In Karen Knorr’s Sumptuous Photos, Exotic Animals Appear in Opulent Palaces 

Photographer Karen Knorr
Photographs from Karen Knorr‘s “India Song” series are currently in shows around the world: Danziger Gallery’s new Los Angeles space, Sundaram Tagore Gallery in Singapore and the Monash Gallery of Art, near Melbourne. Top: Tiger Breath, Seesh Mahal, Amer Fort, 2020, from “India Song.” Photos courtesy of Karen Knorr/Danziger Gallery, unless otherwise noted

In 2008, fine-art photographer Karen Knorr set off for India for what she now describes as a “life-changing journey.” At the time, however, the artist had her reservations about going there.

“I’m a white European American,” says the Frankfurt, Germany–born, London-based Knorr. “I didn’t want to be seen as an artist who goes to India, uses the country’s cultural heritage to sell work in the West and gives nothing back to India.”

That journey, across 21 days, 2,000 miles and 17 different palaces, mausoleums and holy sites, led to an ongoing relationship with the country and “India Song,” a series that continues to this day of exquisite images that comment on the caste system, gender inequality and climate change. The photographs unite palace interiors with animals, the analog with the digital, magical realism with mythology, aesthetics with social critique.
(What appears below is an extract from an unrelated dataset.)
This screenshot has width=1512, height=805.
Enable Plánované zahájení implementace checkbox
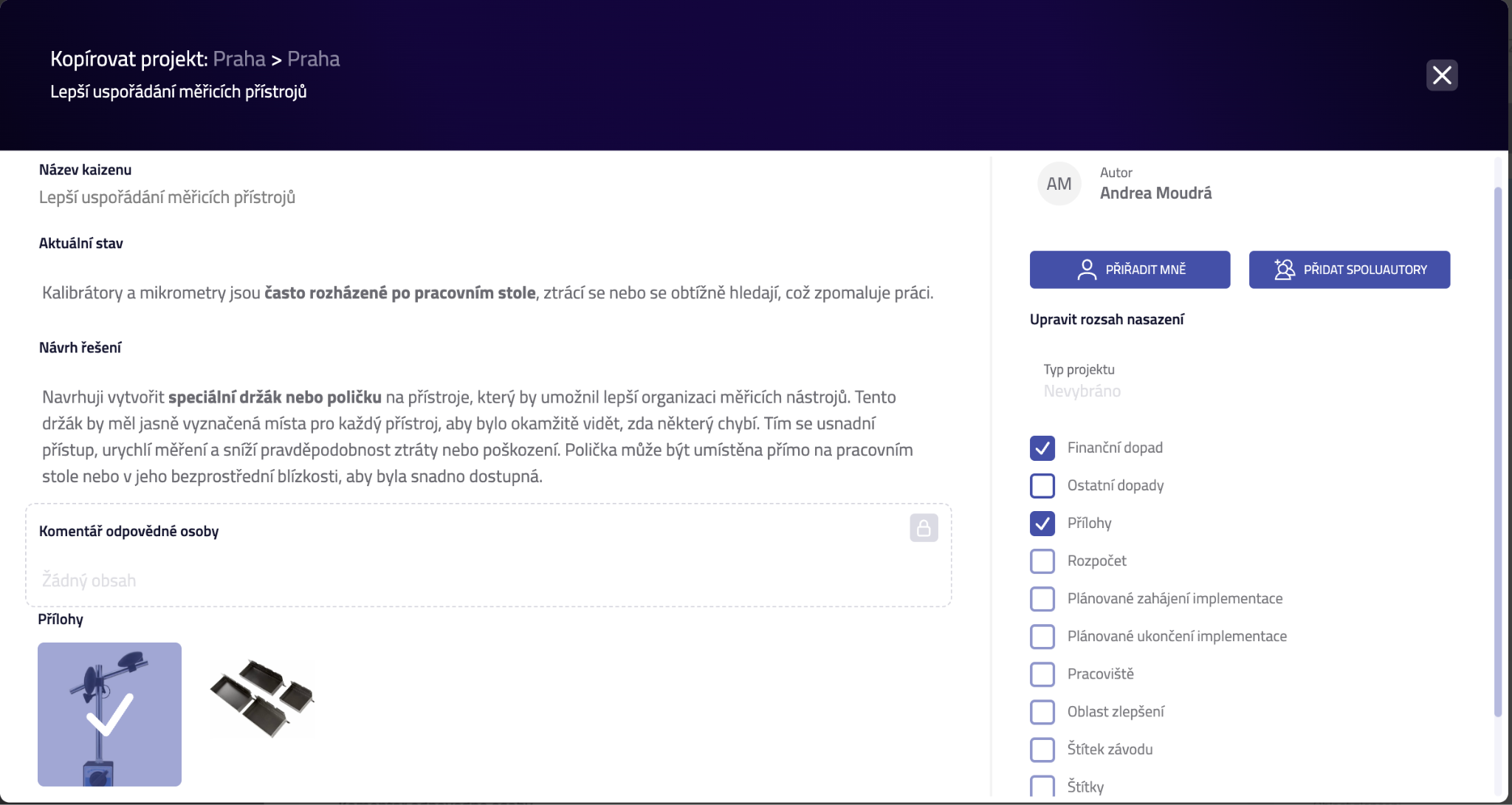coord(1042,598)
“I’ve always had this funny contradiction in me. I love the study of aesthetics, philosophy, which are very elite subjects,” says Knorr, whose work is included in collections at Tate Modern, Centre Pompidou and the San Francisco Museum of Art, among many others. “But I’m also interested in doing work that is about change and critique. Somehow, I’ve managed to combine them both as I’ve gotten older.”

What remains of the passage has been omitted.